Python Environment

In order to run your job, you need a reliable way to setup your Python environment. You first need to decide on the right Python version, then pick a package management system to install dependencies.

Python version

Generally speaking, try to pick one version behind the latest version that has been out at least for a quarter of a year. This will help you avoid all kinds of compatibility and stability problems. At the time of writing (October 12, 2021), this would be 3.8 (the latest version is 3.10, but it’s only been out for about a week (October 4, 2021), so choose one version behind 3.9).

Package management system

There are two major package management systems for Python: pip and conda. There are some crucial differences between them, but ultimately they both do their jobs quite well, so it really comes down to your personal preference. You can read more about your the similarities and differences between them in this blog post.

How to set it up

pip

  1. ssh into your login machine.
  2. Clone your repository to your preferred location (somewhere in your home directory, /scratch, etc.).
  3. Load your Python version using module load.
    1. module avail would show you all the available modules.
    2. For example, at the time of writing, python/3.8.7 is available, so you’d issue module load python/3.8.7.
  4. Create a virtual environment by issuing virtualenv venv. This will create a directory called venv where your virtual environment would exist.
  5. Activate your virtual environment by issuing source venv/bin/activate.
    1. You can deactivate it by issuing deactivate.
  6. While your virtual environment is activated, use pip install commands to install your desired packages.

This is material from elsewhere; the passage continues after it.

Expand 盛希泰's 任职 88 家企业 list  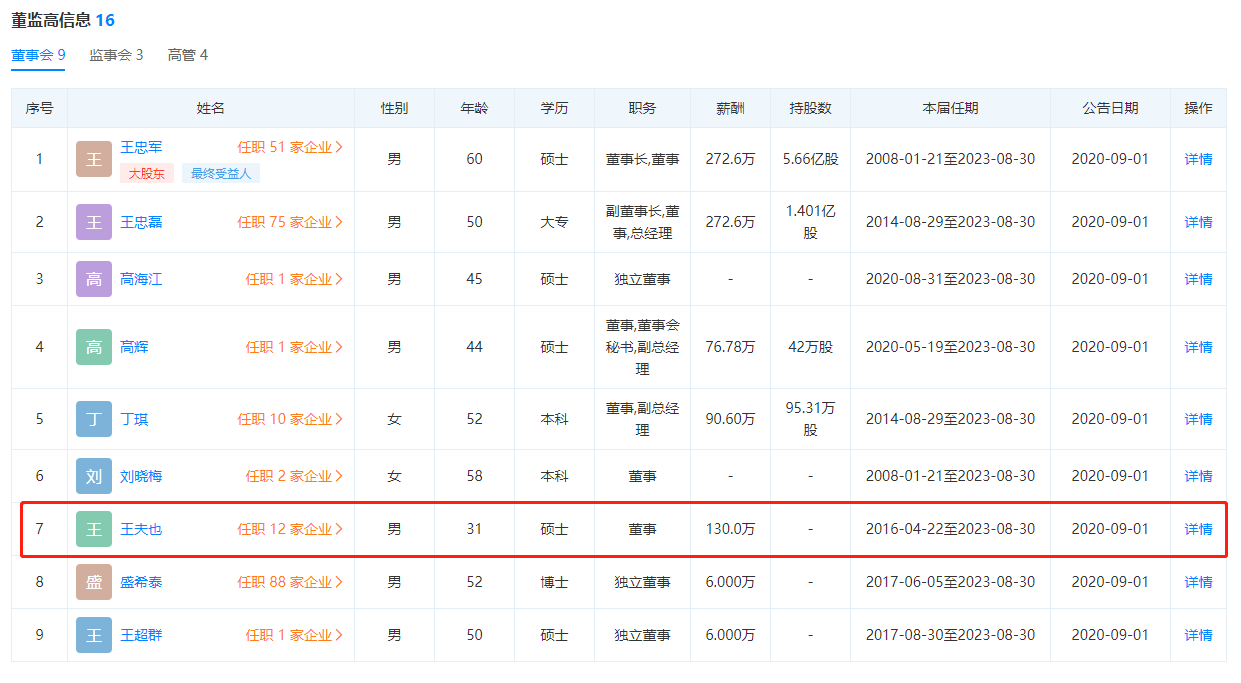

Then, your job script should include the following commands before your main command:

module load python/3.8.7
source venv/bin/activate

conda

  1. ssh into your login machine.
  2. Clone your repository to your preferred location (somewhere in your home directory, /scratch, etc.).
  3. Load your Python version using module load.
    1. module avail would show you all the available modules.
    2. For example, at the time of writing, python3.8-anaconda/2021.05 is available, so you’d issue module load python3.8-anaconda/2021.05.
  4. Create a virtual environment by issuing conda create -n <env-name>.
    1. Note that if you want to use another Python version, you shouldn’t load another version of conda, rather you’d load the same version of conda, and create a virtual environment with a different Python version by running conda create -n <env-name> python=3.6
  5. Activate your virtual environment by issuing conda activate <env-name>.
    1. You can deactivate it by issuing conda deactivate.
  6. While your virtual environment is activated, you can use both conda install or pip install to install your desired packages.
    1. Do be careful about conflicts if you use both conda and pip.

Troubleshooting

If you are having trouble activating your envrionment through the slurm .sh script, try adding these lines:

For python3.10-anaconda

module load python3.10-anaconda
source activate base
conda activate <env-name>

For python3.8-anaconda/2021.05

module load python3.8-anaconda/2021.05
# we need to source this script due to this issue: https://github.com/conda/conda/issues/7980
source /sw/arcts/centos7/python3.8-anaconda/2021.05/etc/profile.d/conda.sh
conda activate <env-name>